Last year, the General Assembly considered changes to the Commission on Human Rights and Opportunities. That bill did not receive a final vote. This year, it’s back but recently died in the Judiciary Committee, according to the CBIA.  Will it get attached to another bill? Will it be tweaked further this fall in preparation for next year’s term? My colleague, Christopher Parkin, chimes in with the details and why employers need to keep an eye on any proposed changes.

The ink is still drying on the most recent round of changes at the CHRO, the massive amendments known as PA 11-237 (in fact, the CHRO website still points to old versions of the General Statutes), but the legislature has been grappling with proposed changes to the statutes that govern the CHRO in the last few months.

These amendments, Senate Bill 385, represent a considerable effort to clean up antiquated language and recodify the statutes to make them more accessible to the public.    

Among the hundreds of technical amendments built into the bill are plenty of new substantive changes that employers and their counsel will need to become familiar with.  Recently the CBIA has noted that this particular effort has seemed to die in committee; however, the bill is likely to reappear at one point or another. Here are the details and the impact on employers when this is considered again.  

Investigator and mediator will no longer be the same person

The CHRO has long been criticized for its practice of combining the mediation and investigation process by assigning a single investigator to handle both duties, a process the Commission has insisted is a function of insufficient funding.  Until recently, mediations and fact findings were very frequently held consecutively in one marathon day. 

Nobody is best served when these processes are combined.  Neither employers nor employees can fully trust the confidentiality of the mediation process when the mediator will be tasked with soliciting testimony a few hours later if the case doesn’t settle. 

It’s also not fair to the investigators to expect that they can fully partition their brain between mediation and investigation to conduct both appropriately.

SB 385 would strictly prohibit the same individual from conducting both phases of the process. Not a bad thing for employers necessarily.

The CBIA is rightfully concerned that the bill may not go far enough because it does not spell out limitations on what the investigator and mediator can discuss regarding the mediation process but the change would be an important step forward. 

Dramatic reduction in case processing time

SB 385 builds on PA 11-237’s efforts to tighten case processing time and close at least as many cases as are opened each year.  Among many smaller tweaks to deadlines is a major change to the Merit Assessment Review process. 

Currently, the MAR process must be completed within 90 days of a respondent’s answer, with any dismissals automatically sent to legal review for completion within 60 more days. 

The proposed bill would roll the two processes together and shorten the time frame.  A MAR determination and legal review would need to be completed within just 60 days of the answer.  

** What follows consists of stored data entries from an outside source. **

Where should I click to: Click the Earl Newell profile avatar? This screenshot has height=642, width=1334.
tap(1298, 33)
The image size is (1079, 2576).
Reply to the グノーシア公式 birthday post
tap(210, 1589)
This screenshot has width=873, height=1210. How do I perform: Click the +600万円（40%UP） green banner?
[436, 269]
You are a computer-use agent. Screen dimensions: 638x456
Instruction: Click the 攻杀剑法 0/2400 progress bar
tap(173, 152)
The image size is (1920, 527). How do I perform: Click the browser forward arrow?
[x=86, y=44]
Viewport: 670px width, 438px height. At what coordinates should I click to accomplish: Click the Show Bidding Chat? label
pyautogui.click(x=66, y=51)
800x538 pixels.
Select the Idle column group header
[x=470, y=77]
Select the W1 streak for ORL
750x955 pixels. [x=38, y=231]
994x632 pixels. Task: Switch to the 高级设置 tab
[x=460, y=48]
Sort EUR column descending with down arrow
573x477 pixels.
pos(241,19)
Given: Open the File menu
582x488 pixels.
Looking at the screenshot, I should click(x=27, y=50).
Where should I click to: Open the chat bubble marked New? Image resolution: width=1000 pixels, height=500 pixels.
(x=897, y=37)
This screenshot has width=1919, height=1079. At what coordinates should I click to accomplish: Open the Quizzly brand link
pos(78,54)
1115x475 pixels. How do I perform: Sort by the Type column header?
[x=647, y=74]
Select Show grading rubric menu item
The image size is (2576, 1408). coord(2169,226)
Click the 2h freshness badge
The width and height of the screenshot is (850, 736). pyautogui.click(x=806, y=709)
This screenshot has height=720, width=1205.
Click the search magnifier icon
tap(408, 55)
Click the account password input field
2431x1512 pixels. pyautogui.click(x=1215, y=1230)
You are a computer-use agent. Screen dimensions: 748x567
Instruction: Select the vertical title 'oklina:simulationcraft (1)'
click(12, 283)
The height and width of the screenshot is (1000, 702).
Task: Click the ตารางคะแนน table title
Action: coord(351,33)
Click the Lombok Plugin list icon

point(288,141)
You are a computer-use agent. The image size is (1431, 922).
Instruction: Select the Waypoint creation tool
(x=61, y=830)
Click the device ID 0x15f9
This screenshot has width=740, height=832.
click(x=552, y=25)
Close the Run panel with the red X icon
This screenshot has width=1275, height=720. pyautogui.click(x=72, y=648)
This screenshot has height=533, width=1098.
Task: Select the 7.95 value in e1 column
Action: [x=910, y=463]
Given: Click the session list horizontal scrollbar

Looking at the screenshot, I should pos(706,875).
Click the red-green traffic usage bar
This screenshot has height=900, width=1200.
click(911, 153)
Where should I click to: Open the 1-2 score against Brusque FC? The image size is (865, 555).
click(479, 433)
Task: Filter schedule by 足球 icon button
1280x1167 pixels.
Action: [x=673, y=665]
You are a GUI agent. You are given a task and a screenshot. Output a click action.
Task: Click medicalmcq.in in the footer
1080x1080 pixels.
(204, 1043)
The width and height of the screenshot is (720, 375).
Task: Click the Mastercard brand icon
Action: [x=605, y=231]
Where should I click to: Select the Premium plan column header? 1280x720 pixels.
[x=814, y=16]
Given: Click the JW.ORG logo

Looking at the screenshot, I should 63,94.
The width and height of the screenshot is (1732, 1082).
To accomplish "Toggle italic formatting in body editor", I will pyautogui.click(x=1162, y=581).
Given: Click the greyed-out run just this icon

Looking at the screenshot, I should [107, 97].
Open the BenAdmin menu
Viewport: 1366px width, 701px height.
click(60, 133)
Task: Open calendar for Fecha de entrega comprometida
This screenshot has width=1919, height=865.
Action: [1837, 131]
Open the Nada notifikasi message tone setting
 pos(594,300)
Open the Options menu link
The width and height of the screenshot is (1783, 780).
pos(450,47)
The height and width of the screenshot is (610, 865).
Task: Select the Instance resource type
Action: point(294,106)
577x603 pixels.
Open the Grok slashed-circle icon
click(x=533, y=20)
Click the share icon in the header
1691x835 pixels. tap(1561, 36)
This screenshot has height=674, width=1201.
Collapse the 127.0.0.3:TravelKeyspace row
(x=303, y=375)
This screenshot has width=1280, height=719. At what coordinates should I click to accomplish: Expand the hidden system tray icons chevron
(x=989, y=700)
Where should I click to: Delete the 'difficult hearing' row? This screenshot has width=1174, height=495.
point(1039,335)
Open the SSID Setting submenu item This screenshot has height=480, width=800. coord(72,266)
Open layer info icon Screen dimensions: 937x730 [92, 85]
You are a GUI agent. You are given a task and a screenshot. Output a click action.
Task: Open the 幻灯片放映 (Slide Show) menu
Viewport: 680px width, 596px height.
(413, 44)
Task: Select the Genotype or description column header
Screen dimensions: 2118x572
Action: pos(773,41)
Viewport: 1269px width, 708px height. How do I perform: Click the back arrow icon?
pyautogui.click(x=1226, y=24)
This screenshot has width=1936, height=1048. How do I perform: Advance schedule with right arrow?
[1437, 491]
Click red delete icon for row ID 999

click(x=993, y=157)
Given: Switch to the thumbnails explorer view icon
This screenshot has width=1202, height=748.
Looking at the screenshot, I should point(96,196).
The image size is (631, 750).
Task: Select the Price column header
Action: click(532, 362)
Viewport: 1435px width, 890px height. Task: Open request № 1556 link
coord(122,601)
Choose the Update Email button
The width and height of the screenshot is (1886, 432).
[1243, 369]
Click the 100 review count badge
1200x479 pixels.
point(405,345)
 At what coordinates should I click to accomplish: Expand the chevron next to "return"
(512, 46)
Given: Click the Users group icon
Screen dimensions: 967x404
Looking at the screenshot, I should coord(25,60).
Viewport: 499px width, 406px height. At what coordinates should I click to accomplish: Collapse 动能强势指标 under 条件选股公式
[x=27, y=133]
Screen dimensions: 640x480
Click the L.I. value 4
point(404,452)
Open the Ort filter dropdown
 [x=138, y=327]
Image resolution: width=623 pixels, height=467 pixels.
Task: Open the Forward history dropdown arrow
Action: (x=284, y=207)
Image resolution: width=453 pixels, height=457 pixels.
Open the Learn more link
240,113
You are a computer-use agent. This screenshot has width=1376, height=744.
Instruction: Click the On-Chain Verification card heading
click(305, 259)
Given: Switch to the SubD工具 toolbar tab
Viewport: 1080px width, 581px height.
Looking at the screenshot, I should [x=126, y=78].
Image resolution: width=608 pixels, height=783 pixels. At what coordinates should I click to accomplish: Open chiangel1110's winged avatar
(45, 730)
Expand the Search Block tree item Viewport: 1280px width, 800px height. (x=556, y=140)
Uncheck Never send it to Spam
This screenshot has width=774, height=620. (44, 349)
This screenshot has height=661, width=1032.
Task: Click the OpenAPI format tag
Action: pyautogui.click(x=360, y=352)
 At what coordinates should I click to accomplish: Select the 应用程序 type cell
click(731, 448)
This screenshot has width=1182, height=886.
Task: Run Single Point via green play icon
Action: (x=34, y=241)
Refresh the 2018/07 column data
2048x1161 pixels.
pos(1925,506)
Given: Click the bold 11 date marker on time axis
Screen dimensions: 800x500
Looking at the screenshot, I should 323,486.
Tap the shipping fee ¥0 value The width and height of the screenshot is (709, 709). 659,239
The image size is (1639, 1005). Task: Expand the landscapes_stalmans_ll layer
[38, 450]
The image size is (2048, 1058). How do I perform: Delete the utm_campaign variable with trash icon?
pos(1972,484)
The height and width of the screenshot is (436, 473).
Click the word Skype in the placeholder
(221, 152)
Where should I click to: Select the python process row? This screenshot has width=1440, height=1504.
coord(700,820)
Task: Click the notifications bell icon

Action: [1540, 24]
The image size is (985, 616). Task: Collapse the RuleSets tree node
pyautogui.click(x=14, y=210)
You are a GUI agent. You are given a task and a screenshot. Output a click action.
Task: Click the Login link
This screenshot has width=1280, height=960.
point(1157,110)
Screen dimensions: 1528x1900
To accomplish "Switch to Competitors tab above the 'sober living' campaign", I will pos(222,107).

Time will tell whether such a timeframe is realistic and there is no penalty for failing to comply but the Commission does have a track record for taking the current 90 day MAR deadline seriously.

Goodbye MAR, hello CAR

In an effort to eliminate the perception that the CHRO’s “Merit Assessment Review” process suggests that the Commission believes that a complaint is actually meritorious if it is retained as opposed to simply being sufficient to proceed to an investigation where the merits will actually be considered, SB 385 dispatches with the phrase Merit Assessment Review, known in CHRO parlance as “the MAR.”  

The term would be replaced with the somewhat more neutral “Case Assessment Review” or CAR process.   

Expanded early legal intervention

Early legal intervention was first introduced with PA 11-237.  It allows the processing of some cases to be streamlined by permitting immediate release of jurisdiction, immediate public hearing, or full investigation. 

If SB 385 is passed, early legal intervention will become a part of the process for all complaints filed after December 31, 2014. 

If a complaint is not dismissed following the case assessment review and the mandatory mediation fails, the case will go to early legal intervention where the Commission must assign it to one of the three early legal intervention tracks within ninety days.

Discovery without rules

The most significant change proposed in SB 385 is the introduction of a discovery mechanism at CHRO.  The bill proposes that in cases where both sides are represented by counsel, the Commission may order the parties to conduct written discovery.  In effect, the bill would deputize the lawyers to do the documentary fact finding for the investigator.  

The CHRO’s testimony in support of the bill is silent as to how it expects lawyers to carry out this new obligation without any rules governing its scope. 

This part of the proposed bill has the very real risk of creating an enormous new cost to parties litigating at the CHRO as well as complicating the already burdensome discovery process in state and federal court should cases progress to that forum.  

Again, it seems unlikely at this point that these changes will get adopted. But because the agency remains committed to these efforts, employers would be wise to tell their legislators how to make changes in a way that does not significantly increase litigation costs.